Task instructions
The answer must be an exact transcription of all the records below.

Data to examine
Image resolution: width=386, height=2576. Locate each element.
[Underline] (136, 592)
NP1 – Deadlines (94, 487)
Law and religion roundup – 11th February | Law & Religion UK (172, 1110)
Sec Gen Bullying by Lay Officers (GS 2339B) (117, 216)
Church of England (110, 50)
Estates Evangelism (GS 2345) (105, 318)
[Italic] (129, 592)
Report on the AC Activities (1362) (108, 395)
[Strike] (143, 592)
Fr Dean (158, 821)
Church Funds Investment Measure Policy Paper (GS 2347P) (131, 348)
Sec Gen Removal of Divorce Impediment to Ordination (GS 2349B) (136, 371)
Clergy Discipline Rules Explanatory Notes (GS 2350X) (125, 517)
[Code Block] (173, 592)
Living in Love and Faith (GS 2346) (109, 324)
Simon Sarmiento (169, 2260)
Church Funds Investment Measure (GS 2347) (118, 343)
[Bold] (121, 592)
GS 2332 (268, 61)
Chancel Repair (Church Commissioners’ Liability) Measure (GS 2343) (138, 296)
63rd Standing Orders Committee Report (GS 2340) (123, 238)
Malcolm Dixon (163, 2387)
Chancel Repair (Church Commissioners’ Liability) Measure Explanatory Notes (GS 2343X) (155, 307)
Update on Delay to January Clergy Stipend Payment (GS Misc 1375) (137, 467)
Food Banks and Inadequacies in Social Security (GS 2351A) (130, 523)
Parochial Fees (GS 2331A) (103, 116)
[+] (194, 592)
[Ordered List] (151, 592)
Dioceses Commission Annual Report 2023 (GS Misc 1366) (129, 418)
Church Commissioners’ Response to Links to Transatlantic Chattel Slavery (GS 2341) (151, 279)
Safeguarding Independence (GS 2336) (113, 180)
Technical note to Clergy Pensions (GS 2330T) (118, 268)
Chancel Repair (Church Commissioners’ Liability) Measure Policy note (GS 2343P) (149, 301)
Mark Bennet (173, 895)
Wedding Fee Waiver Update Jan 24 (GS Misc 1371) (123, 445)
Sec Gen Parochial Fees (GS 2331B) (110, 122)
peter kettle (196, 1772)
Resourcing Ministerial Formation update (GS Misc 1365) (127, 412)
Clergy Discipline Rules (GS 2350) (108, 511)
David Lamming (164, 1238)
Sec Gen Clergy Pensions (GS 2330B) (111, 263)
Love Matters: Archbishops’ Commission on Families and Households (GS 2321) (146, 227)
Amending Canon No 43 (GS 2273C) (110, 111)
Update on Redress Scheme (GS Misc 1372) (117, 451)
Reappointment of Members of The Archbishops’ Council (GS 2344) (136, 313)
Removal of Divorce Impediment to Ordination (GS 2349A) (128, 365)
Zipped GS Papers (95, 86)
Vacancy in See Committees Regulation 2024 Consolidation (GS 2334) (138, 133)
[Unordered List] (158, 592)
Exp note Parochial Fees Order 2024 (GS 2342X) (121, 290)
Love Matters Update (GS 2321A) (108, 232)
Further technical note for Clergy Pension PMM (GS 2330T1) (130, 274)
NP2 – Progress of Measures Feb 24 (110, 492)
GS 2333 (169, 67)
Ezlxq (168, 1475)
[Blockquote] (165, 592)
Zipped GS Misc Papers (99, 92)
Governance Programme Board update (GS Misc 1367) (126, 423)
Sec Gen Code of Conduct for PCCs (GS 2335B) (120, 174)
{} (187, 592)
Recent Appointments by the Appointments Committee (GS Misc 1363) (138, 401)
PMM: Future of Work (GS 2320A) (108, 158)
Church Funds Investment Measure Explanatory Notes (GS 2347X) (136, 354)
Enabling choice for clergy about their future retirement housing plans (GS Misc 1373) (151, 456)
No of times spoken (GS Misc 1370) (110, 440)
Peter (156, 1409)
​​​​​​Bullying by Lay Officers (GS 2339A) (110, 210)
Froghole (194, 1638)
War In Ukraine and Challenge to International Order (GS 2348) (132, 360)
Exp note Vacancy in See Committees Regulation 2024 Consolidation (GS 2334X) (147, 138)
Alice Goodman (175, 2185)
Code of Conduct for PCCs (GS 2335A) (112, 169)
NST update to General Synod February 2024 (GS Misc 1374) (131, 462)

Written response
Image resolution: width=386, height=2576. Locate each element.
[Underline] (136, 592)
NP1 – Deadlines (94, 487)
Law and religion roundup – 11th February | Law & Religion UK (172, 1110)
Sec Gen Bullying by Lay Officers (GS 2339B) (117, 216)
Church of England (110, 50)
Estates Evangelism (GS 2345) (105, 318)
[Italic] (129, 592)
Report on the AC Activities (1362) (108, 395)
[Strike] (143, 592)
Fr Dean (158, 821)
Church Funds Investment Measure Policy Paper (GS 2347P) (131, 348)
Sec Gen Removal of Divorce Impediment to Ordination (GS 2349B) (136, 371)
Clergy Discipline Rules Explanatory Notes (GS 2350X) (125, 517)
[Code Block] (173, 592)
Living in Love and Faith (GS 2346) (109, 324)
Simon Sarmiento (169, 2260)
Church Funds Investment Measure (GS 2347) (118, 343)
[Bold] (121, 592)
GS 2332 (268, 61)
Chancel Repair (Church Commissioners’ Liability) Measure (GS 2343) (138, 296)
63rd Standing Orders Committee Report (GS 2340) (123, 238)
Malcolm Dixon (163, 2387)
Chancel Repair (Church Commissioners’ Liability) Measure Explanatory Notes (GS 2343X) (155, 307)
Update on Delay to January Clergy Stipend Payment (GS Misc 1375) (137, 467)
Food Banks and Inadequacies in Social Security (GS 2351A) (130, 523)
Parochial Fees (GS 2331A) (103, 116)
[+] (194, 592)
[Ordered List] (151, 592)
Dioceses Commission Annual Report 2023 (GS Misc 1366) (129, 418)
Church Commissioners’ Response to Links to Transatlantic Chattel Slavery (GS 2341) (151, 279)
Safeguarding Independence (GS 2336) (113, 180)
Technical note to Clergy Pensions (GS 2330T) (118, 268)
Chancel Repair (Church Commissioners’ Liability) Measure Policy note (GS 2343P) (149, 301)
Mark Bennet (173, 895)
Wedding Fee Waiver Update Jan 24 (GS Misc 1371) (123, 445)
Sec Gen Parochial Fees (GS 2331B) (110, 122)
peter kettle (196, 1772)
Resourcing Ministerial Formation update (GS Misc 1365) (127, 412)
Clergy Discipline Rules (GS 2350) (108, 511)
David Lamming (164, 1238)
Sec Gen Clergy Pensions (GS 2330B) (111, 263)
Love Matters: Archbishops’ Commission on Families and Households (GS 2321) (146, 227)
Amending Canon No 43 (GS 2273C) (110, 111)
Update on Redress Scheme (GS Misc 1372) (117, 451)
Reappointment of Members of The Archbishops’ Council (GS 2344) (136, 313)
Removal of Divorce Impediment to Ordination (GS 2349A) (128, 365)
Zipped GS Papers (95, 86)
Vacancy in See Committees Regulation 2024 Consolidation (GS 2334) (138, 133)
[Unordered List] (158, 592)
Exp note Parochial Fees Order 2024 (GS 2342X) (121, 290)
Love Matters Update (GS 2321A) (108, 232)
Further technical note for Clergy Pension PMM (GS 2330T1) (130, 274)
NP2 – Progress of Measures Feb 24 (110, 492)
GS 2333 (169, 67)
Ezlxq (168, 1475)
[Blockquote] (165, 592)
Zipped GS Misc Papers (99, 92)
Governance Programme Board update (GS Misc 1367) (126, 423)
Sec Gen Code of Conduct for PCCs (GS 2335B) (120, 174)
{} (187, 592)
Recent Appointments by the Appointments Committee (GS Misc 1363) (138, 401)
PMM: Future of Work (GS 2320A) (108, 158)
Church Funds Investment Measure Explanatory Notes (GS 2347X) (136, 354)
Enabling choice for clergy about their future retirement housing plans (GS Misc 1373) (151, 456)
No of times spoken (GS Misc 1370) (110, 440)
Peter (156, 1409)
​​​​​​Bullying by Lay Officers (GS 2339A) (110, 210)
Froghole (194, 1638)
War In Ukraine and Challenge to International Order (GS 2348) (132, 360)
Exp note Vacancy in See Committees Regulation 2024 Consolidation (GS 2334X) (147, 138)
Alice Goodman (175, 2185)
Code of Conduct for PCCs (GS 2335A) (112, 169)
NST update to General Synod February 2024 (GS Misc 1374) (131, 462)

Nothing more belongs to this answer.